Sebuah perang yang tidak seimbang terjadi. Imam Husein dengan sekitar 70 pengikutnya berhadapan dengan sekitar 30.000 tentara Yazid yang dikomandani Ubadilillah bin Ziyad. Dalam rasa haus yang sangat, karena Yazid menutup akses rombongan Husein ke Sungai Eufrat, anggota kafilah kecil ini satu per satu gugur dengan mengenaskan. Termasuk anakanak kecil dan para wanita yang tidak berdaya.
Puncaknya, Imam Husein syahid dan kepalanya dipenggal, lalu diarak ke istana Yazid bin Muawiyah. Banyak penduduk Irak meratapinya, karena mereka tahu persis siapa lelaki yang disebut Rasulullah sebagai pemuka para penghuni surga itu. Rasulullah sendiri telah meramalkan kematian tragis cucu kesayangannya ini jauh-jauh hari.

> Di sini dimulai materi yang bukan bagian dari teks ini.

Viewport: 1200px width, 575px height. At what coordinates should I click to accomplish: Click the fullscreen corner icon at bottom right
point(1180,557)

Peristiwa terbunuhnya Imam Husein terjadi pada tanggal 10 Muharam 61 Hijriah. Tanggal tersebut dikenal dengan nama Hari Asyura. Lidah Jawa melafalkannya menjadi suro. Kaum muslimin di beberapa negara menyelenggarakan peringatan Asyura secara besar-besaran. Asyura menjadi ritual wajib tahunan yang tidak bisa ditinggalkan. Mereka mengadakan semacam teater massal di tempat terbuka. Lalu kisah penderitaan Husein dibacakan.

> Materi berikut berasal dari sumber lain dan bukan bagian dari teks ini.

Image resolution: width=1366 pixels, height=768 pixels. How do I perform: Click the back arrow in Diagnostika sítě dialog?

Kemudian mereka melakukan arak-arakan sambil meneriakkan kalimat, “Setiap hari adalah Asyura, setiap tempat adalah Karbala.” Kalimat yang bermakna sangat dalam. Bahwa tidak ada waktu dan tempat yang kosong bagi perjuangan menegakkan kebenaran dan keadilan. Hanya ada dua pilihan, berjuang bersama kafilah Husein atau berada dalam barisan Yazid.
Menyejukkan
Sementara itu, acara yang digelar Habib Assegaf berlangsung dengan sangat menyejukkan. Bahkan tidak sedikit anak-anak kecil yang turut serta tertidur pulas. Sementara para jemaah berzikir mengikuti Habib yang terus memanjatkan doa.
Semakin malam, jemaah terus bertambah sekalipun penjagaan sangat ketat diberlakukan panitia.

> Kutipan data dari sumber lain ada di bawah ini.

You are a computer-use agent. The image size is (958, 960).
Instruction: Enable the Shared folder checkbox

Untuk mengantisipasi membludaknya jemaah, panitia sangat sigap dengan menyediakan tenda yang memanjang dari rumah Habib sampai ke Jln. Sriwijaya. Sejumlah aparat keamanan dari kepolisian maupun TNI juga berjaga- jaga. Namun hingga acara selesai suasana tetap kondusif.
Menurut ketua panitia, Risyad, peringatan Asyura diisi dengan ceramah dan senandung duka (maktam) guna mengenang perjuangan Imam Husein.
Tepat pukul 21.00 WIB acara usai dan ribuan jemaah pulang dengan tertib. Panitia mengatur mereka menuju kendaraan yang akan membawanya kembali ke daerahnya masing-masing.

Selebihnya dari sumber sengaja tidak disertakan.